Directions >> Write out the material word for word, starting at the line that contains "The height and" and ending at the last line of the material, with both of those lines included. Leave the pictures out of your answer.

Input records >>

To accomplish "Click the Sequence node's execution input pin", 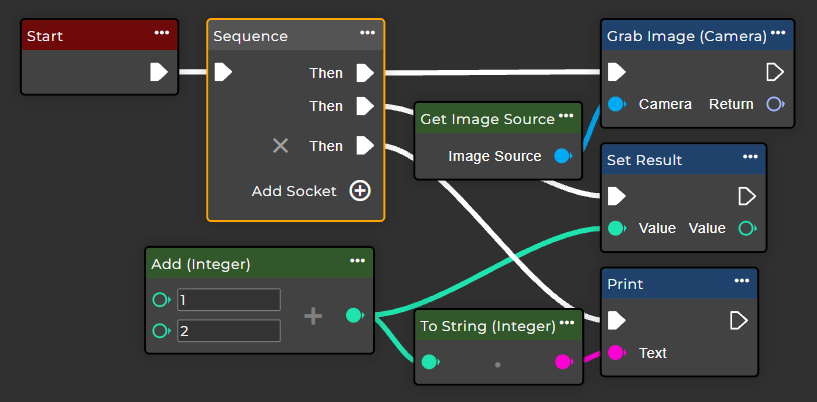I will pos(223,72).
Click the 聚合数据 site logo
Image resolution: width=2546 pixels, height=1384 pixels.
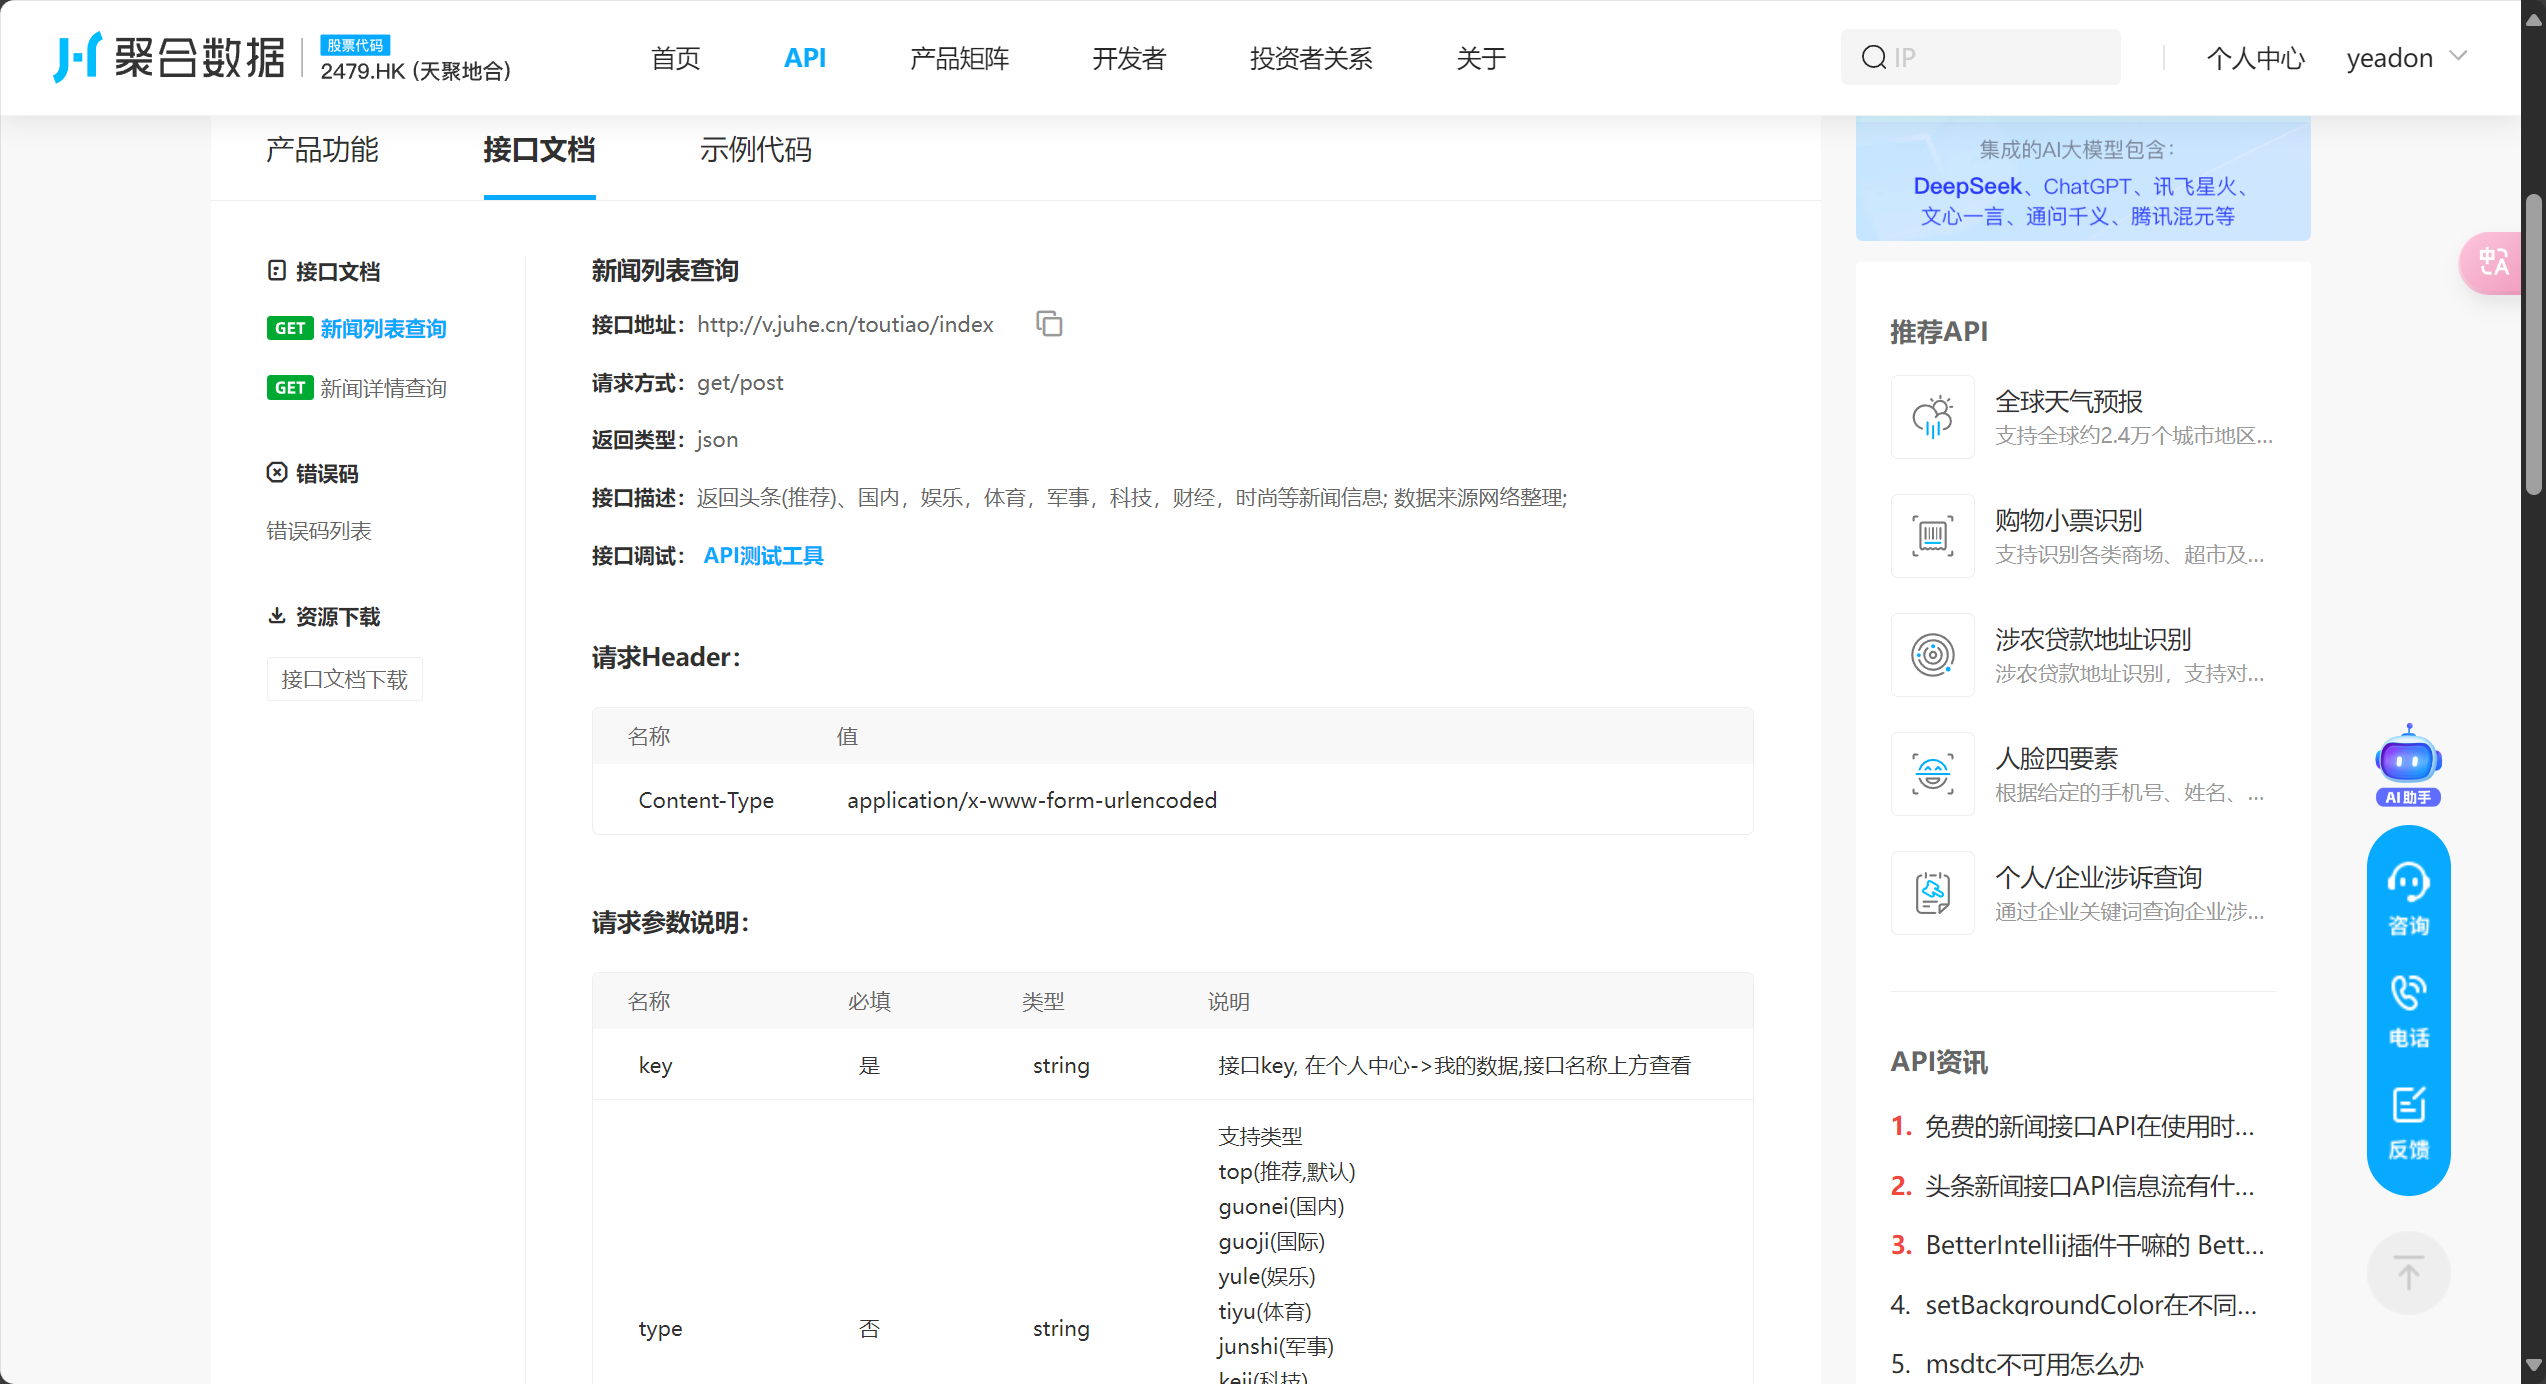[x=170, y=57]
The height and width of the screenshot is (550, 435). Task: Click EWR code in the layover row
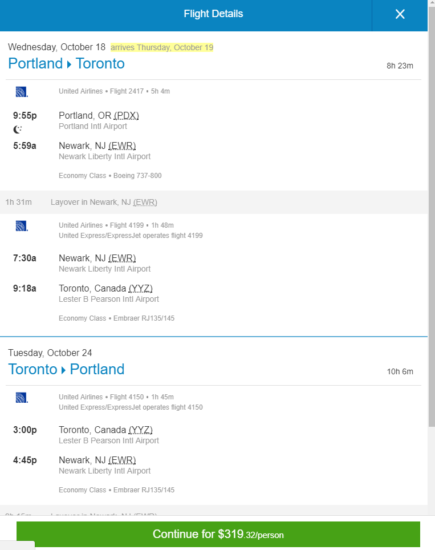point(145,202)
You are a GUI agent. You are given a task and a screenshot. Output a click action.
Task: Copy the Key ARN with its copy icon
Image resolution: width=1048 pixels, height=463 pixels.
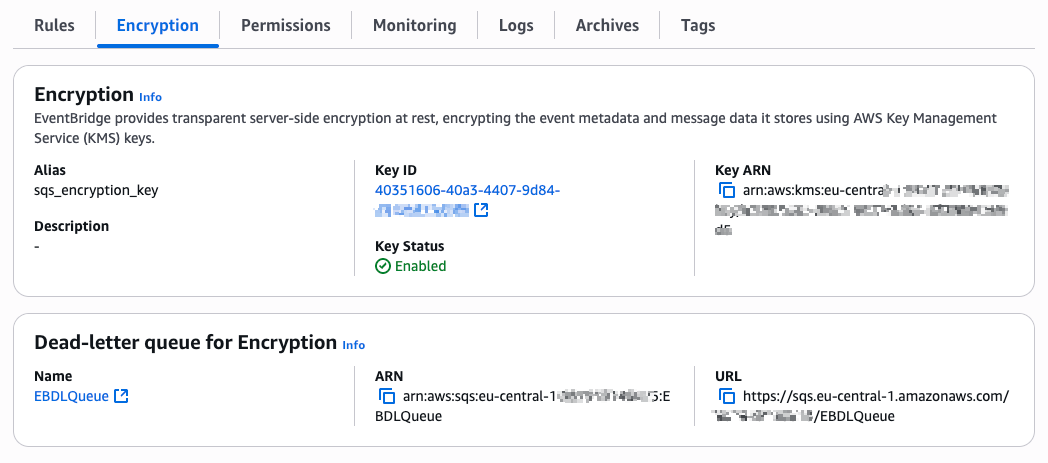coord(727,190)
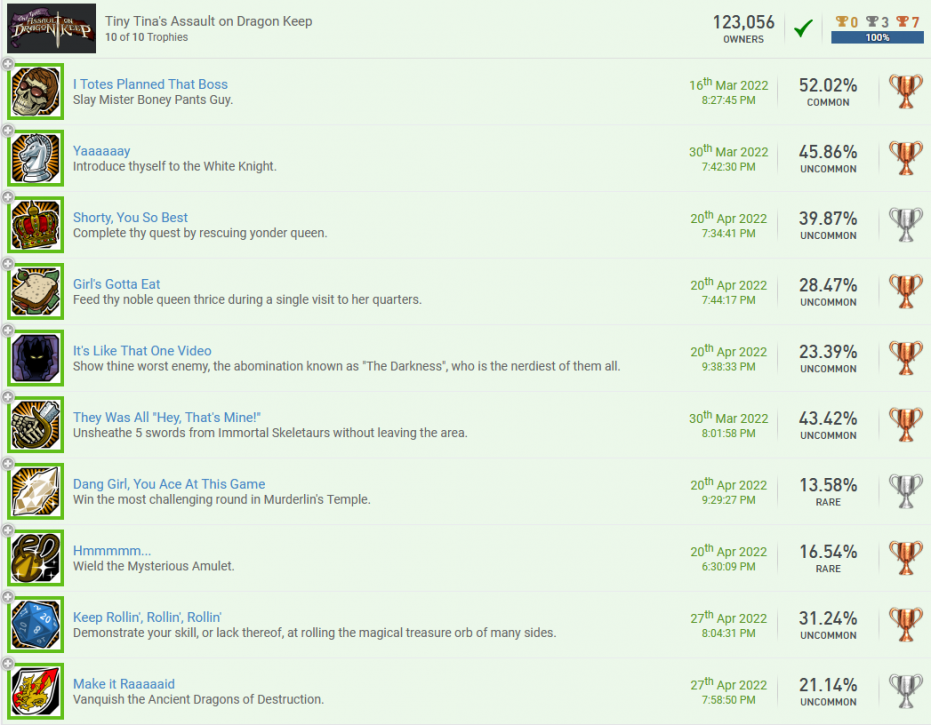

Correct answer >>
The height and width of the screenshot is (550, 435). Task: Click EWR code in the layover row
point(145,202)
You are a GUI agent. You are given a task and a screenshot. Output a click action.
Task: Copy the Key ARN with its copy icon
Image resolution: width=1048 pixels, height=463 pixels.
coord(727,190)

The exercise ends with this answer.